*What you should do*. In the listing below, find the line containing "Datenschutzerklärung (75, 2125)" and the line containing "Romane (53, 149)". Repeat exactly those two lines and every line between them.

*Data supplied*.

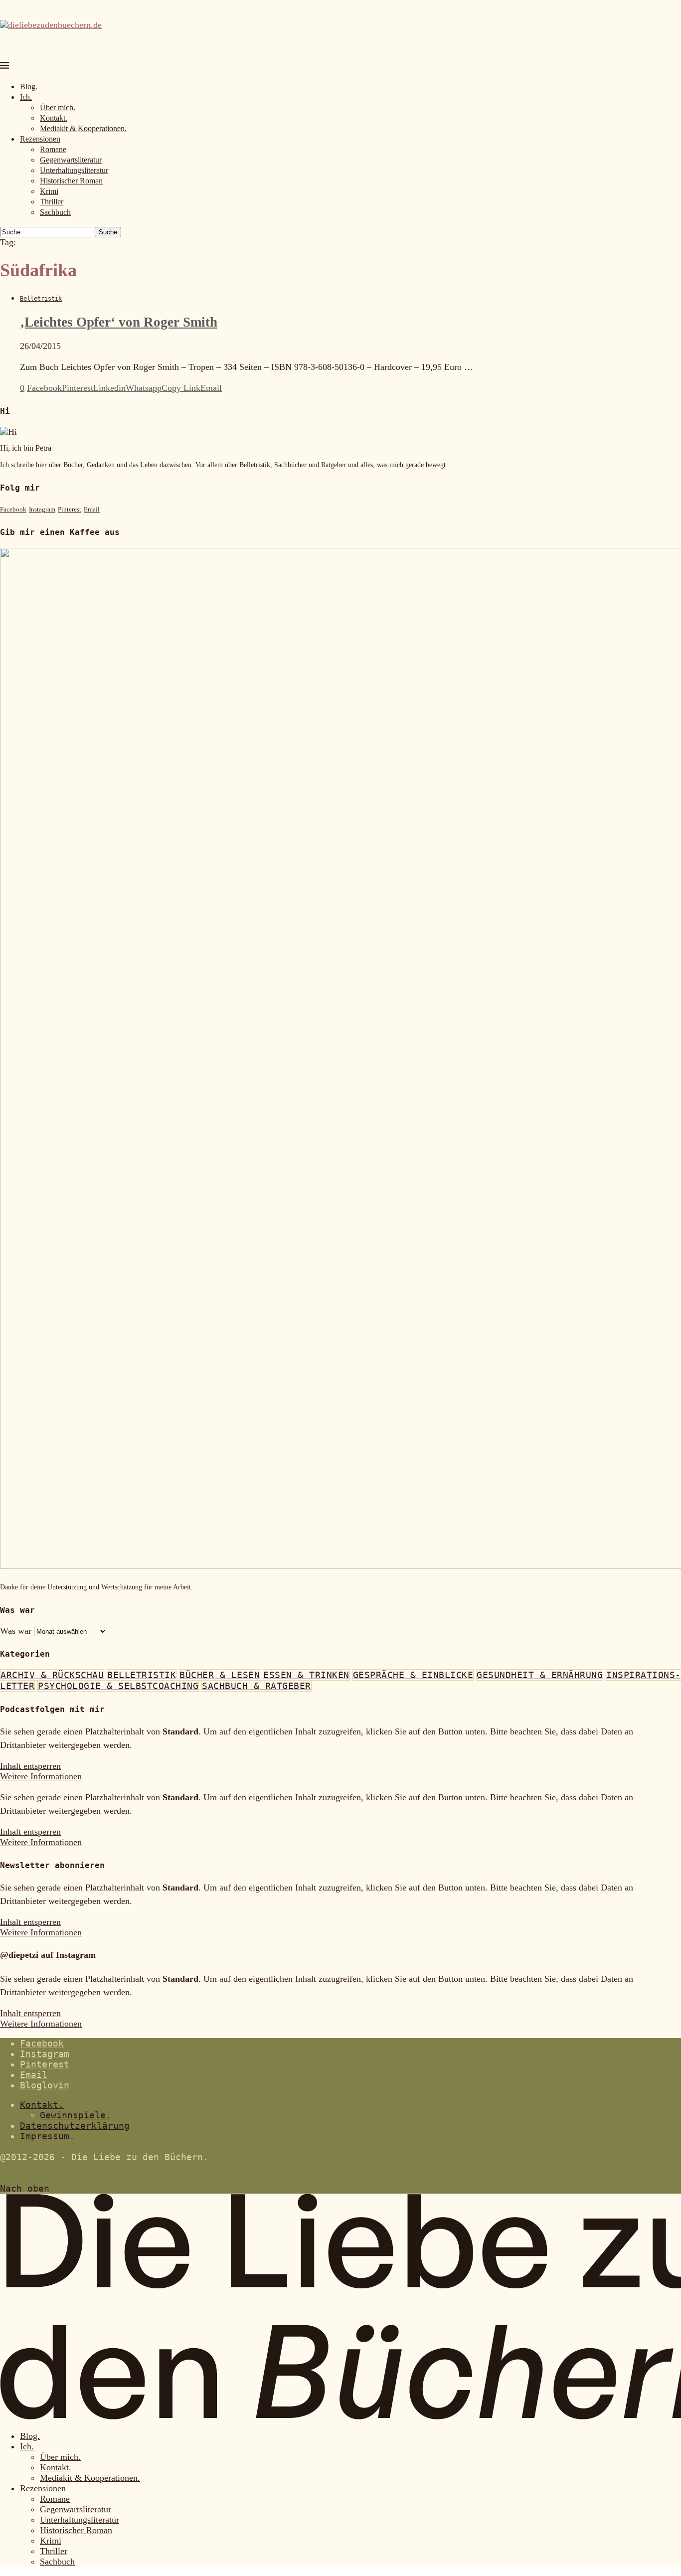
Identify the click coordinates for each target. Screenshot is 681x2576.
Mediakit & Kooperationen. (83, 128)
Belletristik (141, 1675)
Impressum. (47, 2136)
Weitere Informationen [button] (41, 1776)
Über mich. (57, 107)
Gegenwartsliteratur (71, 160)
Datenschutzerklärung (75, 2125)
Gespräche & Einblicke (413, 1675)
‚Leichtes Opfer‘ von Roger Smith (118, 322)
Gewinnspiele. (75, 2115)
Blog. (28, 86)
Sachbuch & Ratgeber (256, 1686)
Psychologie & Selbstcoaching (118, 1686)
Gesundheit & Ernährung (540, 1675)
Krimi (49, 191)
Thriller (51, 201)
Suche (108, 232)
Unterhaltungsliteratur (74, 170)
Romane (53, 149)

--

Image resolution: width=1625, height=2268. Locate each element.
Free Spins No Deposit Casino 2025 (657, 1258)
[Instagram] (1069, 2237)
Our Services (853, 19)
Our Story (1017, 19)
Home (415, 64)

==

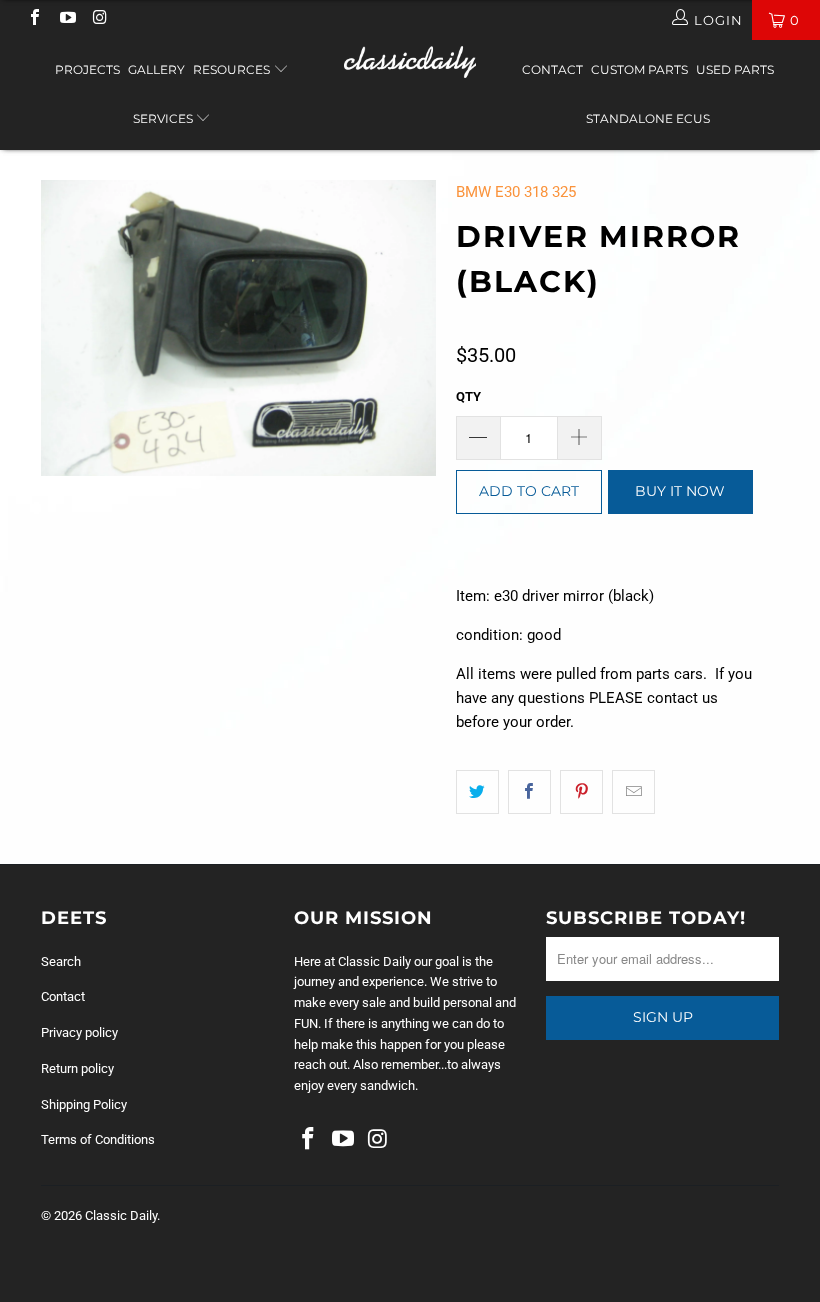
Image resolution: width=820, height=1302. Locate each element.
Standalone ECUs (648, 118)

*Exercise answer*.
Datenschutzerklärung (75, 2125)
Gespräche & Einblicke (413, 1675)
‚Leichtes Opfer‘ von Roger Smith (118, 322)
Gewinnspiele. (75, 2115)
Blog. (28, 86)
Sachbuch & Ratgeber (256, 1686)
Psychologie & Selbstcoaching (118, 1686)
Gesundheit & Ernährung (540, 1675)
Krimi (49, 191)
Thriller (51, 201)
Suche (108, 232)
Unterhaltungsliteratur (74, 170)
Romane (53, 149)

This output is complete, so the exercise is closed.